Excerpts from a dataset

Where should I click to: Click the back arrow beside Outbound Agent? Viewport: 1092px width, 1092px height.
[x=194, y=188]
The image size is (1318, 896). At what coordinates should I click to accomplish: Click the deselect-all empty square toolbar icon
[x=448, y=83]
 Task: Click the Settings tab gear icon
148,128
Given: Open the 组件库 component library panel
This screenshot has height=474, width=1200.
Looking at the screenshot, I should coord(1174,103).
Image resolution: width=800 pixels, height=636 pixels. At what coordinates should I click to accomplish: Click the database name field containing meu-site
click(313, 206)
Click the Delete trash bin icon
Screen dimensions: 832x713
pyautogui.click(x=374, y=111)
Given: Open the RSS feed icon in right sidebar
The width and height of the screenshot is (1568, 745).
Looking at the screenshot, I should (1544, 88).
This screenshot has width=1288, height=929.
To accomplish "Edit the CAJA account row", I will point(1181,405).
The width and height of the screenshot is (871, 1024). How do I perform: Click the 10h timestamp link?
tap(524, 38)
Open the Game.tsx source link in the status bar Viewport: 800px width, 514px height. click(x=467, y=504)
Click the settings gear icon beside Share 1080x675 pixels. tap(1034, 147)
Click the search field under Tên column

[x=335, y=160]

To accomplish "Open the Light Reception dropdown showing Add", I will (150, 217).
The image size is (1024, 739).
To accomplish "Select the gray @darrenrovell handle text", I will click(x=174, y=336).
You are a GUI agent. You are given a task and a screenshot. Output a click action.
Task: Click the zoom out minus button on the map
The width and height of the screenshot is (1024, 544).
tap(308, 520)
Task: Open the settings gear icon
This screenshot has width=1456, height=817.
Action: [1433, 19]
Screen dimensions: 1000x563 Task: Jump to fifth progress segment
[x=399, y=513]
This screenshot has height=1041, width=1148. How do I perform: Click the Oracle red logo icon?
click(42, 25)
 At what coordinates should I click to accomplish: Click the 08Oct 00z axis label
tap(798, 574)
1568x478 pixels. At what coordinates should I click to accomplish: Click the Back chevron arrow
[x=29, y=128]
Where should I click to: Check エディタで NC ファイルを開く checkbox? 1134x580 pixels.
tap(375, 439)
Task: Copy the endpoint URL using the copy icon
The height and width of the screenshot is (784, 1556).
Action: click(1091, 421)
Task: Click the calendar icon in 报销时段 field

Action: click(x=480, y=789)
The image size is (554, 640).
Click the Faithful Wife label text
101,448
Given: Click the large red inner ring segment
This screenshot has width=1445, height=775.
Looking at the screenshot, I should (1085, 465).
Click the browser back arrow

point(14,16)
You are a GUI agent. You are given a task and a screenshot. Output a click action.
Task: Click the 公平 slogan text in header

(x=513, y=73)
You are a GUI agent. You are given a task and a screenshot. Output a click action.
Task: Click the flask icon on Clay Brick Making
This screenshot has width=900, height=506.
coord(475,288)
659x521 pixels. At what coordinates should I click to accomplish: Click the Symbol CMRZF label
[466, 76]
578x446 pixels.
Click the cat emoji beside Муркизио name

→ Brief:
All the records above are to be reproduced exactly.

→ Result below:
Where should I click to: Click the back arrow beside Outbound Agent? Viewport: 1092px width, 1092px height.
[x=194, y=188]
The image size is (1318, 896). At what coordinates should I click to accomplish: Click the deselect-all empty square toolbar icon
[x=448, y=83]
 Task: Click the Settings tab gear icon
148,128
Given: Open the 组件库 component library panel
This screenshot has height=474, width=1200.
Looking at the screenshot, I should coord(1174,103).
Image resolution: width=800 pixels, height=636 pixels. At what coordinates should I click to accomplish: Click the database name field containing meu-site
click(313, 206)
Click the Delete trash bin icon
Screen dimensions: 832x713
pyautogui.click(x=374, y=111)
Given: Open the RSS feed icon in right sidebar
The width and height of the screenshot is (1568, 745).
Looking at the screenshot, I should (1544, 88).
This screenshot has width=1288, height=929.
To accomplish "Edit the CAJA account row", I will point(1181,405).
The width and height of the screenshot is (871, 1024). How do I perform: Click the 10h timestamp link?
tap(524, 38)
Open the Game.tsx source link in the status bar Viewport: 800px width, 514px height. click(x=467, y=504)
Click the settings gear icon beside Share 1080x675 pixels. tap(1034, 147)
Click the search field under Tên column

[x=335, y=160]

To accomplish "Open the Light Reception dropdown showing Add", I will (150, 217).
The image size is (1024, 739).
To accomplish "Select the gray @darrenrovell handle text", I will click(x=174, y=336).
You are a GUI agent. You are given a task and a screenshot. Output a click action.
Task: Click the zoom out minus button on the map
The width and height of the screenshot is (1024, 544).
tap(308, 520)
Task: Open the settings gear icon
This screenshot has width=1456, height=817.
Action: [1433, 19]
Screen dimensions: 1000x563 Task: Jump to fifth progress segment
[x=399, y=513]
This screenshot has height=1041, width=1148. How do I perform: Click the Oracle red logo icon?
click(42, 25)
 At what coordinates should I click to accomplish: Click the 08Oct 00z axis label
tap(798, 574)
1568x478 pixels. At what coordinates should I click to accomplish: Click the Back chevron arrow
[x=29, y=128]
Where should I click to: Check エディタで NC ファイルを開く checkbox? 1134x580 pixels.
tap(375, 439)
Task: Copy the endpoint URL using the copy icon
The height and width of the screenshot is (784, 1556).
Action: click(1091, 421)
Task: Click the calendar icon in 报销时段 field

Action: click(x=480, y=789)
The image size is (554, 640).
Click the Faithful Wife label text
101,448
Given: Click the large red inner ring segment
This screenshot has width=1445, height=775.
Looking at the screenshot, I should (1085, 465).
Click the browser back arrow

point(14,16)
You are a GUI agent. You are given a task and a screenshot. Output a click action.
Task: Click the 公平 slogan text in header

(x=513, y=73)
You are a GUI agent. You are given a task and a screenshot. Output a click action.
Task: Click the flask icon on Clay Brick Making
This screenshot has width=900, height=506.
coord(475,288)
659x521 pixels. At what coordinates should I click to accomplish: Click the Symbol CMRZF label
[466, 76]
578x446 pixels.
Click the cat emoji beside Муркизио name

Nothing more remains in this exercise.